Gezien de ernst van de beveiligingsfouten, liet het MSIT doorschemeren dat mobiele providers in het algemeen binnenkort instructies kunnen ontvangen om annuleringskosten kwijt te schelden voor gebruikers die overstappen naar concurrenten. Los daarvan hebben wetshandhavingsinstanties naar verluidt twee Chinese staatsburgers gearresteerd in verband met het financiële fraudedeel van de zaak. In een parallelle ontwikkeling rapporteerde het MSIT een belemmerend resultaat in het afzonderlijke onderzoek naar een datalek bij LG Uplus Corp., dat oorspronkelijk in juli 2025 aan het licht kwam.
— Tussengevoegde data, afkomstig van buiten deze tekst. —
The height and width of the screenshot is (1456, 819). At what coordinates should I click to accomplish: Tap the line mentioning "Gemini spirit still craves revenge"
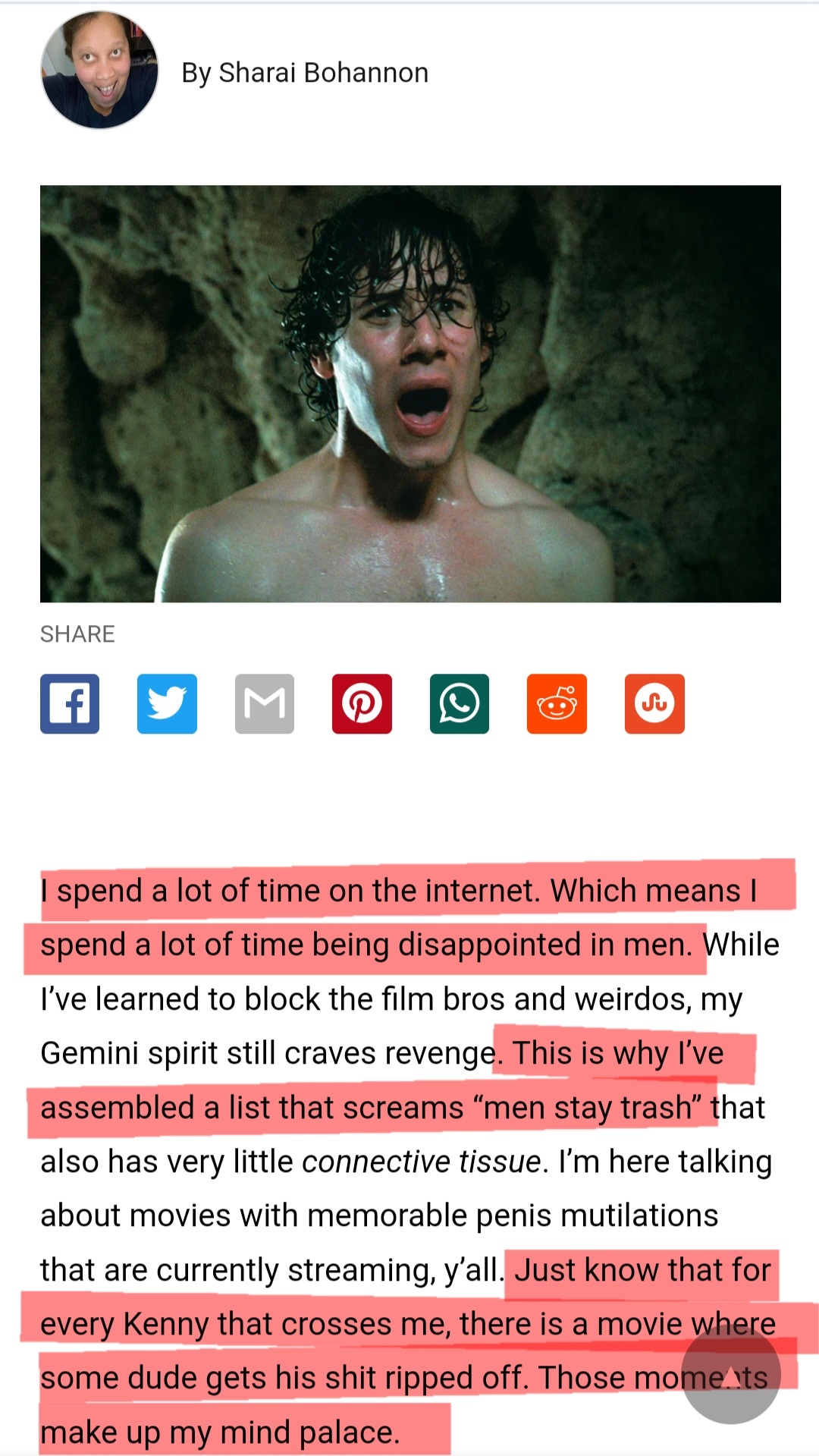[x=271, y=1053]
Het ministerie stelde dat LG Uplus zich schuldig maakte aan onbehoorlijk gedrag door vervalste documentatie in te dienen en besturingssystemen op getroffen servers opnieuw te installeren nadat zij advies hadden ontvangen van het Korea Internet & Security Agency (KISA). Deze acties hebben een grondig forensisch onderzoek ernstig belemmerd.

Sleutelservers langs het netwerkpad werden opnieuw geïnstalleerd of verwijderd tussen 12 augustus en 15 september, volgend op de KISA-intrusiebegeleiding van 19 juli. Minister van Wetenschap Bae Kyung-hoon benadrukte de ernst van de situatie, stellend dat informatiebeveiliging een fundamentele voorwaarde is voor het voortbestaan van bedrijven en het behoud van een betrouwbaar dienstenechoysteem voor de natie. De lopende regelgevende maatregelen duiden op een verhoogde inzet van de Zuid-Koreaanse overheid om verantwoordingsplicht af te dwingen op het gebied van kritieke infrastructuurbeveiliging.